## Text to read
────────────────────────────────────────

What is going on here?

    How can parallel plates insulated from each other hold much more charge? Essentially, the positive charge on one attracts the negative charge on the other, enabling it to hold more. If one plate is given (say) a negative charge and the other one is connected to the ground, equal and opposite (that is positive) charge will be drawn up to it from the ground. If later we disconnect the ground, that plate will remain positively charged.

    The insulator between the plates (the "dielectric material") also plays an important role. Its atoms too contain negative electrons and positive nuclei, though those charges cannot move freely, as they might do in a conductor. However, the electric forces (or "electric field") in the gap between the two plates cause the distribution of charges to deform--positive charges may shift slightly towards the negative charges outside, while negative charges back away a little.

    The electric deformation of atoms of the insulator shields the electric force inside the material, making it weaker there, and may enable the plates to hold several times more charge. Thus the capacitance of a capacitor is multiplied by the "dielectric constant" ε (Greek epsilon) of the insulating material between them. One material of exceptionally high dielectric constant ε=81 is water, which explains why it is able to loosen the bonds in ionic compounds, held together by electric attraction. That however only holds on the atomic scale, while water in a cup (even distilled water) is not an insulator but a conductor, because at least some of its molecules are constantly dissociating.

The Neon Flasher

    With the help of a capacitor a very simple flashing light may be constructed, based on the neon light, a small lightbulb filled with low-pressure neon gas. The light of a neon light, like that a fluorescent light fixture, is produced by an electric current flowing across the gas-filled gap, carried by a plasma, a gas in which some electrons (at least) are detached from their atoms (which are left with positive charges). The voltage across the gap accelerates some electrons, which then can "ionize" some more atoms (separating electrons from them) and increase the current. Ultimately however they are recaptured, while other electrons are "bumped up to a higher energy level" of their atom. When they return to the lowest "ground level" of energy (in a fraction of a millionth of a second, usually), or are recaptured, they give up their extra energy as light.

    You should not be surprised that such conduction does not obey Ohm's law, according to which the current is proportional to the voltage across the gap. (Indeed, Ohm's law is not a fundamental law of nature--only an approximation to the behavior observed in many everyday electrical conductors). When the voltage is low--say below 70 volt--no appreciable current flows at all. Some ions may form spontaneously (from surrounding radioactivity and cosmic rays), but they recombine before the voltage accelerates them sufficiently to create more ions, and the current they carry across the gas is tiny.

    However, once a certain threshold value is passed--depends on the device, but 70 volt is typical--colliding electrons free up additional electrons, and the whole process becomes an unstable "avalanche." The neon tube is a "greedy conductor," drawing more and more electrons until some limit is passed--e.g. it gives one very bright flash and then stops working altogether. This can be prevented by placing a large resistance--say, 10 million ohms--in the circuit of the lightbulb, which limits the current to microamperes, still enough to produce visible light.

────────────────────────────────────────

## Provided records

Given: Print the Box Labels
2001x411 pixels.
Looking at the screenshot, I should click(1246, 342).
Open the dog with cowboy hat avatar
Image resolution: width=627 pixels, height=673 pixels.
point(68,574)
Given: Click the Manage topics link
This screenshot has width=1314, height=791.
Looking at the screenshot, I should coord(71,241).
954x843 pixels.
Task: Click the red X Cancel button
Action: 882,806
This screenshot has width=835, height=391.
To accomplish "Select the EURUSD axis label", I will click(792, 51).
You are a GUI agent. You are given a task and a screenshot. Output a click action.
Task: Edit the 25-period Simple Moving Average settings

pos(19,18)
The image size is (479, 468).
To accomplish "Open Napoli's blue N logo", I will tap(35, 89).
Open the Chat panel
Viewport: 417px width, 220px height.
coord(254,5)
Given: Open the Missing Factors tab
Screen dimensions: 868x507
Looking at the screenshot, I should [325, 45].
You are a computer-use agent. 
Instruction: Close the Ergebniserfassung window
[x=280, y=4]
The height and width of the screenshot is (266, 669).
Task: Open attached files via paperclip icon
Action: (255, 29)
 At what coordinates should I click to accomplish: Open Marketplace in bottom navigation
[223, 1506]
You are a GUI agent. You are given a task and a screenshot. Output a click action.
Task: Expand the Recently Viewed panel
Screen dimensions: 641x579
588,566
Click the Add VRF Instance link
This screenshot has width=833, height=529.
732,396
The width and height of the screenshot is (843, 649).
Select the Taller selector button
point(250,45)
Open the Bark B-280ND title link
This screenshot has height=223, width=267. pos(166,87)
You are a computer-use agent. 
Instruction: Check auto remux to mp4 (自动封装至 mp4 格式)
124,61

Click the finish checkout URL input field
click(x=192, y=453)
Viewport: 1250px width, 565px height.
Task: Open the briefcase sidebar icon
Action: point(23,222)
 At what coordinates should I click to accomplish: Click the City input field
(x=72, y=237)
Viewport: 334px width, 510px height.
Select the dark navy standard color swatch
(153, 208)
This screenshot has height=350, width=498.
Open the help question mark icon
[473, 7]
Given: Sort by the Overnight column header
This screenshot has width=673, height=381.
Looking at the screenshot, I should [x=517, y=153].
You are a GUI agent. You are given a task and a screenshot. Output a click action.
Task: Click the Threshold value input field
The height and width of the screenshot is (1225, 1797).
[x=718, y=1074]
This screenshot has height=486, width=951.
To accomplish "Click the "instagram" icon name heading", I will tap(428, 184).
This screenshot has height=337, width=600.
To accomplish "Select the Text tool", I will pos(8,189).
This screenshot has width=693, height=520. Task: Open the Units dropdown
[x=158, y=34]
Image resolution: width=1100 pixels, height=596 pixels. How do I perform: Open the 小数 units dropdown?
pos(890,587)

────────────────────────────────────────

## Goals
A - In the text on capacitors and neon lights, why is a large resistance placed in the circuit of the neon lightbulb? Answer in one to three sentences.
B - Copy the text on capacitors and neon lights word for word from "With the help" to "energy as light.".
The records are separate from the text on capacitors and neon lights.

## Problem solutions
A - Without it, the neon tube acts as a "greedy conductor" once the threshold voltage is passed, drawing more and more electrons in an avalanche until it gives one very bright flash and stops working altogether. A large resistance of about 10 million ohms prevents this by limiting the current to microamperes, which is still enough to produce visible light.

B -
With the help of a capacitor a very simple flashing light may be constructed, based on the neon light, a small lightbulb filled with low-pressure neon gas. The light of a neon light, like that a fluorescent light fixture, is produced by an electric current flowing across the gas-filled gap, carried by a plasma, a gas in which some electrons (at least) are detached from their atoms (which are left with positive charges). The voltage across the gap accelerates some electrons, which then can "ionize" some more atoms (separating electrons from them) and increase the current. Ultimately however they are recaptured, while other electrons are "bumped up to a higher energy level" of their atom. When they return to the lowest "ground level" of energy (in a fraction of a millionth of a second, usually), or are recaptured, they give up their extra energy as light.